Je suis du genre à tenir mes promesses. Autant les gentilles et agréables que celles dont on se passeraient bien et les menaces. Ainsi donc, sans réellement hésiter, je me lève avec le paquet de sushi et me dirige vers la cuisine. Attrapant un maki, je donne une dernière chance à la jeune japonaise. Mais celle-ci n'a vraisemblablement pas envie de manger aujourd'hui car elle reste murée dans son silence et le pauvre maki finit sa course au milieu de détritus divers et variés -elle gère pas très bien son tris la jeune fille !
Bien que je sois un peu dégoûté d'avoir été aussi loin, je ne regrette pas mon geste pour autant car ça a au moins le mérite de la réveiller. Ainsi donc, c'est dans un soupire qu'elle m'avoue avoir surestimé son énergie. Reposant le maki à sa place dans la boîte je la referme, tandis que Yoko retourne s'asseoir sur le canapé et, repliant ses jambes contre elle, se met à m'expliquer un peu plus en détail. Ces deux derniers mois étaient trop intense pour elle et son petit corps. Elle n'a tout simplement pas vu passer ces dernières semaines entre son boulot au DBD, les cours et ses entraînements quotidiens avec la compagnie.
Et dieu que je la comprend, beaucoup trop bien. Elle a, toutefois, l'avantage que ça n'ai duré que deux mois et que son corps lui ait simplement donné un avertissement. Je n'irais absolument pas jusqu'à comparer nos deux situations, dire qu'une est pire que l'autre, mais je me dois tout de même de dire quelque chose.
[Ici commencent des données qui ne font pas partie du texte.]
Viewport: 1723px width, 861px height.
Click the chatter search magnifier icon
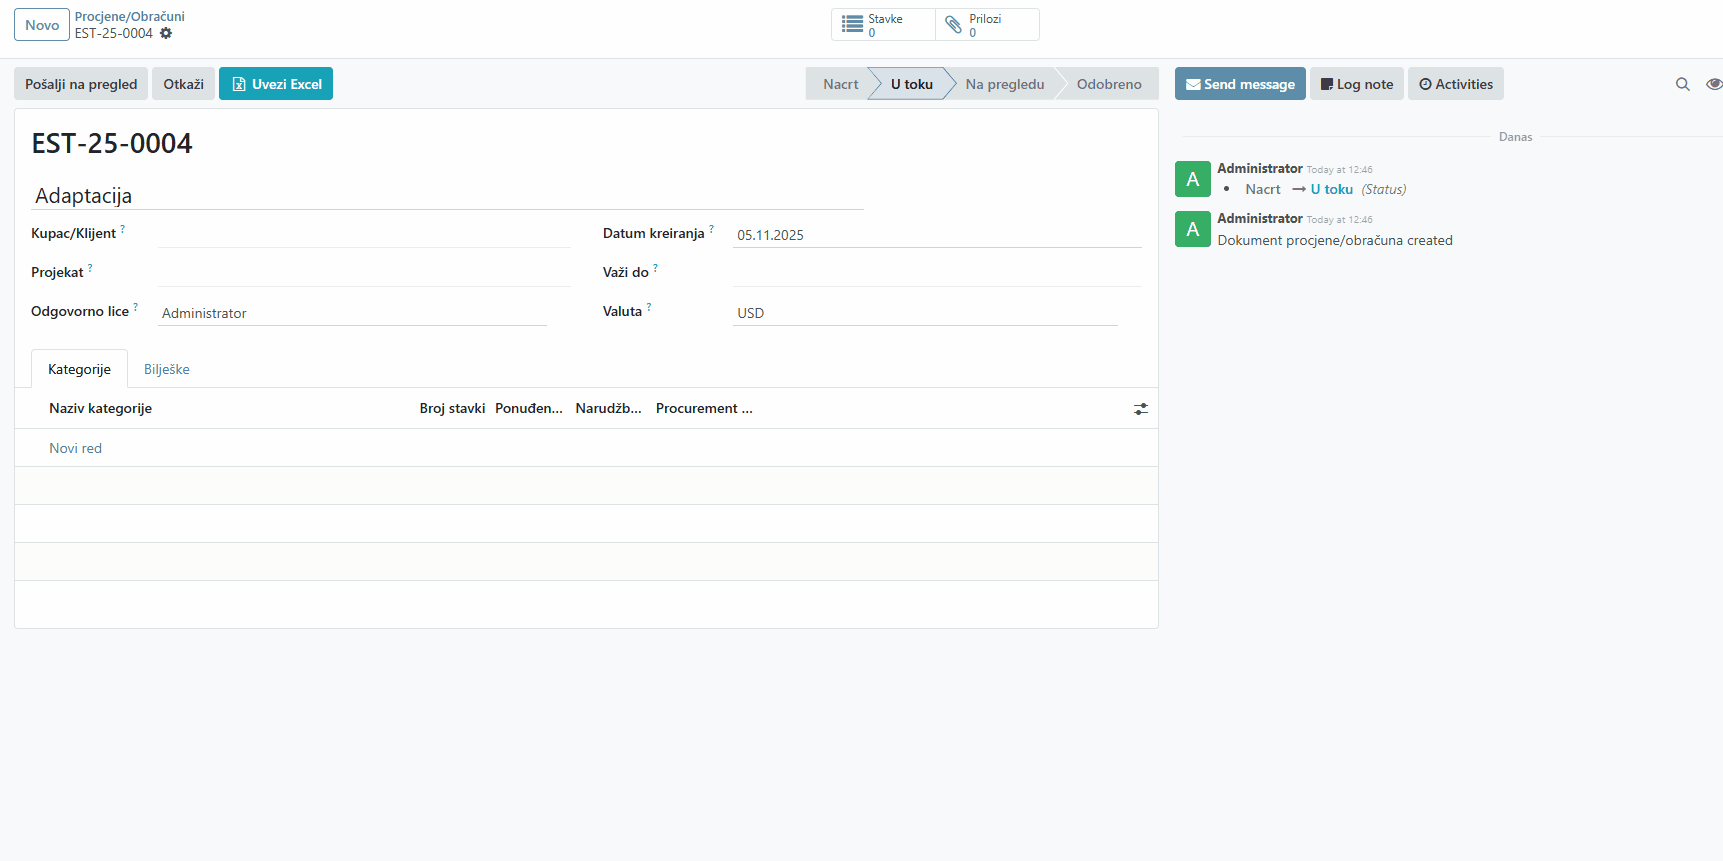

«Je vois» dis-je dans un premier temps, me laissant ainsi quelques instants pour réfléchir plus sincèrement à ce que je souhaite lui dire afin de surtout lui faire comprendre qu'il faut qu'elle se calme. « Je comprends tout à fait ce que tu veux dire et la position dans laquelle tu te trouves» reprenais-je en hochant doucement la tête «Dans tous les cas, je pense que tu ne passeras pas à côté du fait de devoir faire un choix » je me redresse, me tourne vers Yoko et m'installe en tailleur face à elle «Mais ça tu t'en doutes sûrement » je lui offre un sourire rassurant «du coup … » je regarde autour de moi puis me penche en avant et attrape une feuille vierge ainsi qu'un stylo qui sont posés là, sur la table.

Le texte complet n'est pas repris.